Lawyer attacks evidence linking Oken to slaying

January 18, 1991|By Deborah I. Greene | Deborah I. Greene,Baltimore County Bureau of The Sun

There is no conclusive evidence to place Steven H. Oken in the apartment of a White Marsh woman he is accused of murdering -- not even a strip of rubber that prosecutors say matched his tennis shoe, a defense lawyer argued yesterday.

Attorney Benjamin Lipsitz questioned whether the strip of rubber actually came from Oken's shoe, challenged other evidence and offered the possibility of another suspect in the Nov. 1, 1987, murder and sexual assault of Dawn M. Garvin, 20.

"This jury is being asked to speculate beyond the realm of reason," he told Baltimore County Circuit Judge James T. Smith Jr., in an attempt to get Oken, 30, of White Marsh acquitted for lack of evidence midway in the trial.

But his argument only succeeded in persuading the state to drop a number of lesser charges, including daytime housebreaking, a second-degree sex offense and an attempted sex offense. Oken also is charged with first-degree murder, rape and robbery.

Mr. Lipsitz said the state has not presented any evidence of body fluids to prove that Oken raped Ms. Garvin.

"Even if a jury did find from this evidence that Oken killed Ms. Garvin there is no evidence to say that he assaulted her sexually," he argued. "There's no blood, direct eyewitness or anything to place Oken at the scene."

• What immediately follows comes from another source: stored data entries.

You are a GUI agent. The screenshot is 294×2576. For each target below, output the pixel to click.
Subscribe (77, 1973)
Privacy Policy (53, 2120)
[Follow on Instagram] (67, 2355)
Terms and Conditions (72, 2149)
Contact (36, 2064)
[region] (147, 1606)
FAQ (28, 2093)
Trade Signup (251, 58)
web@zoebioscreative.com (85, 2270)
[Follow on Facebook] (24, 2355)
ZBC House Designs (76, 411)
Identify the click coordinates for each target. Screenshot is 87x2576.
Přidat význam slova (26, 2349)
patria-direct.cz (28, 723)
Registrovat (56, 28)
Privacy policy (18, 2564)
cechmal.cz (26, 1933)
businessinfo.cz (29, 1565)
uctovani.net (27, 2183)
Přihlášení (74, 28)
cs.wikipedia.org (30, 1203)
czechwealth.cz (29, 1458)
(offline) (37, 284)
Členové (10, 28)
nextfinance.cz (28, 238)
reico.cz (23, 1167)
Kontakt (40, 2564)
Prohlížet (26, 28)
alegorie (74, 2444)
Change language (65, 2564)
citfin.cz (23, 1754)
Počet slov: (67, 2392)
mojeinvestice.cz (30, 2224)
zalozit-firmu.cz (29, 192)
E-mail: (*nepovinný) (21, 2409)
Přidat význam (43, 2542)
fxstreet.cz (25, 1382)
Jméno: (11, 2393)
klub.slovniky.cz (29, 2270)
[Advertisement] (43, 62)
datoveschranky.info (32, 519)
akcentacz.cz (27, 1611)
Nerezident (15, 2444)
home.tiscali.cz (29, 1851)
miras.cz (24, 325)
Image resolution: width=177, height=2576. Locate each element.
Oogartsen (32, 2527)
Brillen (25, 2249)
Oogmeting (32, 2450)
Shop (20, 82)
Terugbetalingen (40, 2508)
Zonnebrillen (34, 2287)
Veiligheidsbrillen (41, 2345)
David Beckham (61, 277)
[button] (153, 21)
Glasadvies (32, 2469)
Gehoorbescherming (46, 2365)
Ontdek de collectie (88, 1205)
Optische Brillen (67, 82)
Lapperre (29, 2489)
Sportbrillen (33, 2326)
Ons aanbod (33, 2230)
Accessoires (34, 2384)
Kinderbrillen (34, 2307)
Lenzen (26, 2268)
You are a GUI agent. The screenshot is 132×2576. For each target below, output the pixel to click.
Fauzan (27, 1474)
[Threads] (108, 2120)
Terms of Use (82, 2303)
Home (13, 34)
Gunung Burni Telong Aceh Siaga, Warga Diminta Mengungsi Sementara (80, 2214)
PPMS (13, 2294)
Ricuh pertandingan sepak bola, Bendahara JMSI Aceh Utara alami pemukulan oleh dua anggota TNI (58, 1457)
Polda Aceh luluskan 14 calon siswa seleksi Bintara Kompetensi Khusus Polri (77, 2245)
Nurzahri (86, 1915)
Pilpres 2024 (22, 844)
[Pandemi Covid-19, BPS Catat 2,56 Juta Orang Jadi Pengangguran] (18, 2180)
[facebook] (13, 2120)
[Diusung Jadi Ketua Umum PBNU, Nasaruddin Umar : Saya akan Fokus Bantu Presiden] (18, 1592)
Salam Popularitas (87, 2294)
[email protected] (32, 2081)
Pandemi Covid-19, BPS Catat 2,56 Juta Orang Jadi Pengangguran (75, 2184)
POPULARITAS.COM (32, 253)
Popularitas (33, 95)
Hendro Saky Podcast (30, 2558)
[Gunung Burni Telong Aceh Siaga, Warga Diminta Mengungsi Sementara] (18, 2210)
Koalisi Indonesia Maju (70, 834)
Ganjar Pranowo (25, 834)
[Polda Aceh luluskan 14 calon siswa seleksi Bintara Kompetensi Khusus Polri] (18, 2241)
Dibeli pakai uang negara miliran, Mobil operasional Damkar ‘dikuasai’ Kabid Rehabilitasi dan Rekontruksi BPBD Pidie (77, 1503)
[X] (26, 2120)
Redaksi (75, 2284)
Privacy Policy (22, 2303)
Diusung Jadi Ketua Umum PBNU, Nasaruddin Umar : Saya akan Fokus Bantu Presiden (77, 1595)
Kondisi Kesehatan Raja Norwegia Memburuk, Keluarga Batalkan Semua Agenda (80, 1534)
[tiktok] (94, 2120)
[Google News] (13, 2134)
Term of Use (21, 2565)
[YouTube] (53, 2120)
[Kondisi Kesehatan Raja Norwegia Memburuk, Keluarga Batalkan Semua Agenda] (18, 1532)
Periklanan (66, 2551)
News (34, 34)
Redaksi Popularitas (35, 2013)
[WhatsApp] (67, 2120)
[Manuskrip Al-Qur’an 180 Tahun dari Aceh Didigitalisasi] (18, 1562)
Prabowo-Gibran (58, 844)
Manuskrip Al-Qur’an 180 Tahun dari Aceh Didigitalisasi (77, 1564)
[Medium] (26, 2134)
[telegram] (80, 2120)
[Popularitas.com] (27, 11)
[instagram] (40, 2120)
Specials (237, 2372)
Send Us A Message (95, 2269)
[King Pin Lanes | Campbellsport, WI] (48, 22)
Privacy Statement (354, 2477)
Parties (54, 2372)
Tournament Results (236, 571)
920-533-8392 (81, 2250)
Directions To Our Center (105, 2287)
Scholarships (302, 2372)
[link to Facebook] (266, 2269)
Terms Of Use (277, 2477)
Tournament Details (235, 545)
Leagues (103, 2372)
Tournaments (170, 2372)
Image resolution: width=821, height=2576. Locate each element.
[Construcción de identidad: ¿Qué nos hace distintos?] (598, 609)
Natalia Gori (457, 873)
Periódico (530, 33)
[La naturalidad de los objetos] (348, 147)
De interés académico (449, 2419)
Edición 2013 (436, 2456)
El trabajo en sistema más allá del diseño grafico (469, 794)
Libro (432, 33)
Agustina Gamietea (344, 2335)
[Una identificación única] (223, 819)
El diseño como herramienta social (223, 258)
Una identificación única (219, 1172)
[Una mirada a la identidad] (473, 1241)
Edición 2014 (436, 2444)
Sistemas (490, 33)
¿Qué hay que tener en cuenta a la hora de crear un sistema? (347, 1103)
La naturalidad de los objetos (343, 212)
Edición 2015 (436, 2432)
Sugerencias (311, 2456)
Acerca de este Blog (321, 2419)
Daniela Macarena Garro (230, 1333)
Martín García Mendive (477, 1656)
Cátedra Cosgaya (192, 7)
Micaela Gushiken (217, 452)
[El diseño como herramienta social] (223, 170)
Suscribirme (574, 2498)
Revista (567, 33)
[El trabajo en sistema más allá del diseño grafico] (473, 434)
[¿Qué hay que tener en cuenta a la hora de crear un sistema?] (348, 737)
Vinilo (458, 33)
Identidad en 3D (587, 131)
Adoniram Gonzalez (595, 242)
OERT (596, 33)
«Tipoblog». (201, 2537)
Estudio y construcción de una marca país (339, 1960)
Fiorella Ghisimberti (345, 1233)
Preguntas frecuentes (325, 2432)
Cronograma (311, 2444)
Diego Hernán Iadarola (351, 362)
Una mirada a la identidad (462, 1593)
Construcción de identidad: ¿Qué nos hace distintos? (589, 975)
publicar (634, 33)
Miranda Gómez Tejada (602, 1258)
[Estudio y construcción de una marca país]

FBI agent William Heilman, an expert in torn-edge comparisons, testified previously that the piece of rubber had, at one time, been a part of the sole of Oken's tennis shoe.

But after Mr. Lipsitz grilled him on the witness stand for more than hour, Mr. Heilman admitted that his experiments on the shoe were not without fault. The rubber was not an exact fit, merely a "close" match.

Someone else may have caused her death, Mr. Lipsitz suggested, as he introduced testimony from several police officers who had briefly investigated a Perry Hall man in connection with the slaying.

Acting on a tip, police had questioned a pizza delivery man who had been in the apartment complex where Mrs. Garvin lived on the night she was killed.

But police ruled out the man as the suspect because his physical description did not match that of another suspicious visitor to the complex that night, a man several witnesses later identified as Oken.